I wasn’t familiar with the Swedish term “fry fork” until this year (Google translate says that the Swedish is “stek gaffel,” for what that’s worth). I ran across it in the new English edition of Carving Kitchen Tools, by Moa Brännström Ott. I was so intrigued by this book that I made sure that it arrived on the first day of publication, 2/1/2022.

Spoons, Fry Fork, Butter Knife

I made my fry fork before I knew there was such a thing. It excels at flipping bacon, and most of all, making soft scrambled eggs. Here’s how to make them, from a French farmhouse, to the great writer Elizabeth David, who learned the technique there, to her student Jane Grigson. That’s how cooking works.

Soft Scrambled Eggs

Eggs (One per person)

Sea Salt

Olive oil

That’s it. The trick is in the cooking. I like carbon steel pans for this, as they heat up fast, and cool off quickly.

Give the eggs a thorough beating, and heat up the olive oil in the pan at high heat.
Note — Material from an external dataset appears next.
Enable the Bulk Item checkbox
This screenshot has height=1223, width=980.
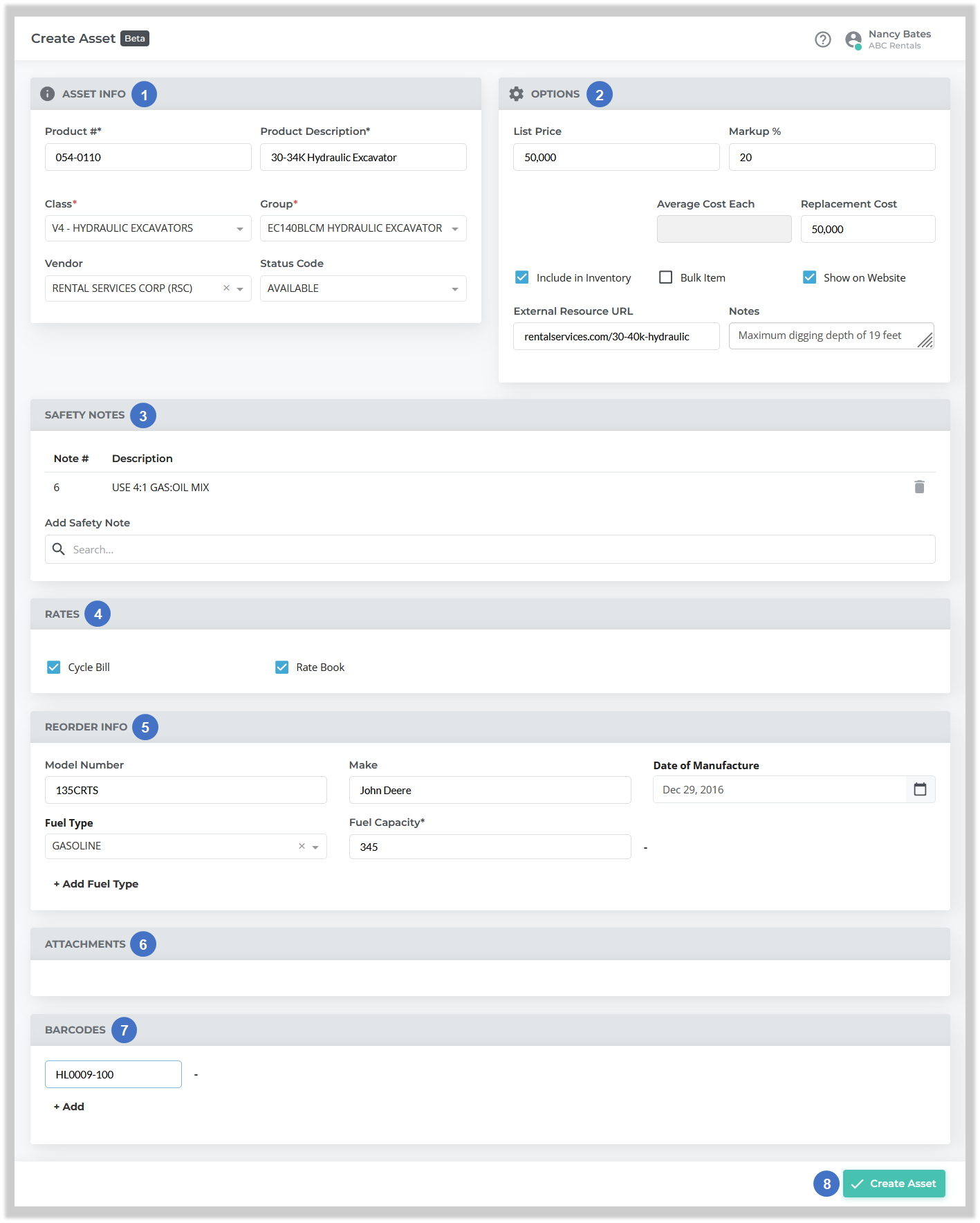(x=666, y=277)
As soon as the oil begins to spread out, starts moving around and forming thin layers at the point of the heated surface, and thicker layers elsewhere, turn the heat to the lowest possible setting, and take a break. When the oil has returned to an even surface, pour in the beaten eggs. Then do nothing.

What, no running around like in a cooking competition? This is more Zen than that. When the eggs begin to set, slowly separate and turn the curds to the desired size. Serve the eggs while they are still moist–no rubber eggs here.
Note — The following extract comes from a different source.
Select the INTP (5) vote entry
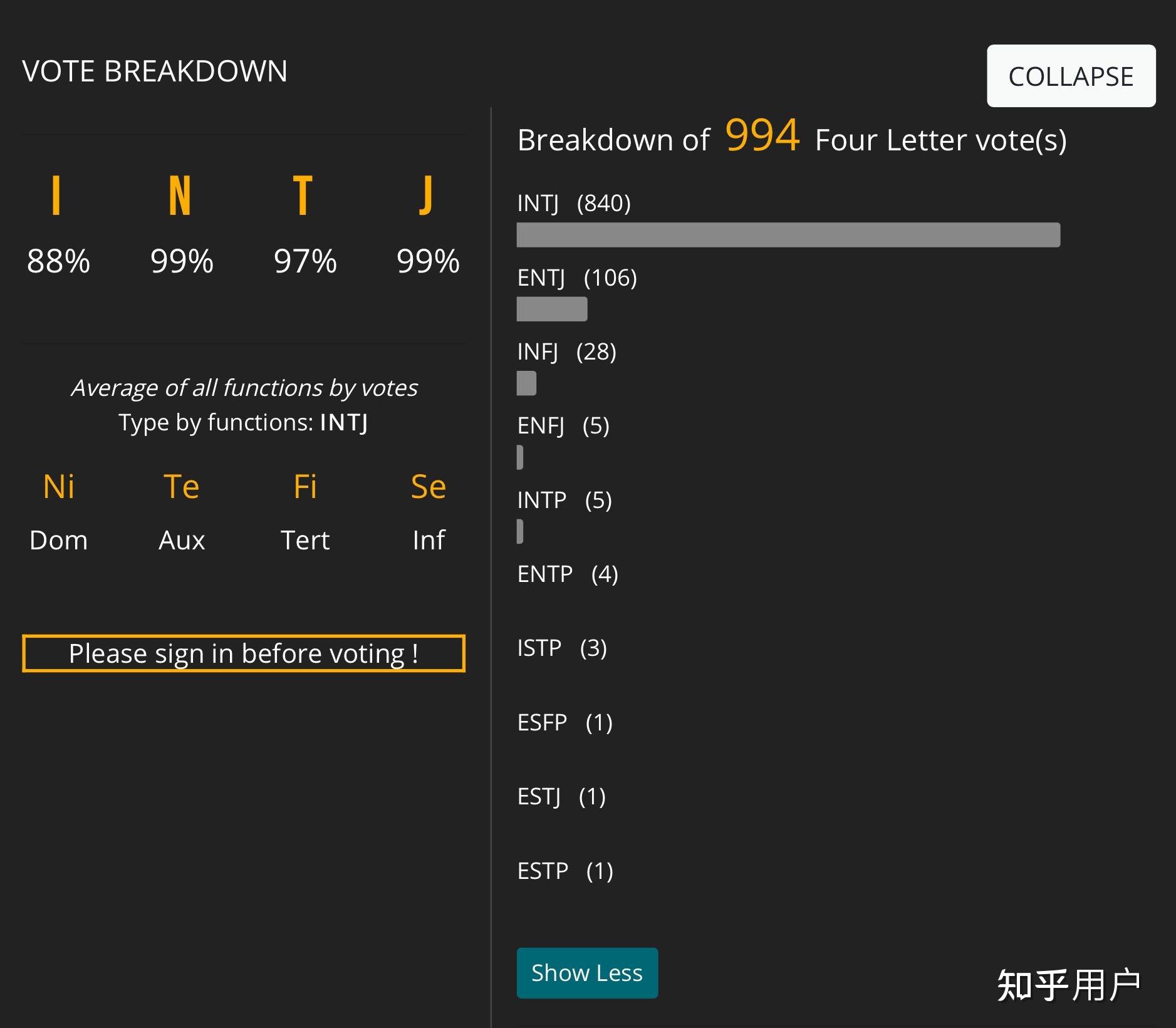The width and height of the screenshot is (1176, 1028). (564, 500)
The fry fork is just the tool for this dish. Carved from green Maple, I call mine the trident style for obvious reasons. If Neptune wants to banish me to ten years of roaming the eastern Mediterranean in an Odyssey, eating great seafood, kicking butt and taking names, and generally playing ancient Greek James Bond, I’m down with that-especially if I get to slaughter all the local scumbags, who are eating my food and drinking my wine, when I finally get back to my home city. No wonder that poem is still so popular.

Making Oil Wax Finishes

Cooking the Finish

First, to clear up a common confusion between paste waxes and oil wax finishes. Strangely enough, a paste wax is a surface polish, and an oil finish is a drying oil based finish that soaks/penetrates into the wood, and eventually dries into a polymerized surface. Two examples follow.

When wax is melted with a solvent, say terps, mineral spirits, or citrus solvent, it becomes a paste wax, or a pure wax held in solution by a solvent. When wax is melted by a heated oil, sometimes in combination with a solvent, it becomes an oil wax finish. Time for some specific examples.

Melting away in my Trangia 25 cookset (still less than $100, alcohol stove included), is some oil finish composed of 4 oz of Walnut oil (highest oil content of any drying oil), 2 oz Beeswax and Carnauba wax, and a teaspoon of Citrus solvent. This is definitely the best smelling finish I have ever cooked, and should be durable as well. Here’s the Roman workbench with a couple of coats on it.

Still needs Four More Legs

The Citrus solvent idea came from Christopher Schwartz, who uses a 3-1 ratio of oil to wax. I tend to go with 2-1, but to save time, I should have dissolved the Carnauba wax in the Citrus solvent before adding the oil and beeswax. I applied the finish with a high tech applier, an old smart wool sock that has a big hole in it.

The possible combinations are almost endless:

Oils I have used–

Walnut Oil (my favorite)

Polymerized (heated) Linseed Oil

Oils to experiment with–

Sunflower seed oil

Tung oil

I have made mass quantities of paste wax with Tung oil, to the point that I have run out of it, as well as the Citrus solvent. Time to make a shopping list.

Waxes I have used–

Beeswax

Carnauba wax

Note to self–Dissolve the Carnauba wax in Citrus solvent first, then add the oil.

Waxes to experiment with–

Candelilla wax

Bayberry wax

Candalilla wax fascinates me, as it is not as hard as rock hard Carnauba, but harder than soft beeswax. One day I will look up the technical specs. I once owned somewhere between a few hundred to a few thousand wax myrtle bushes, growing wild on a twenty acre farm in south Alabama. The seeds are the source of Bayberry wax. If I had known what I was doing back then, my whole house could smell like a Bayberry candle now.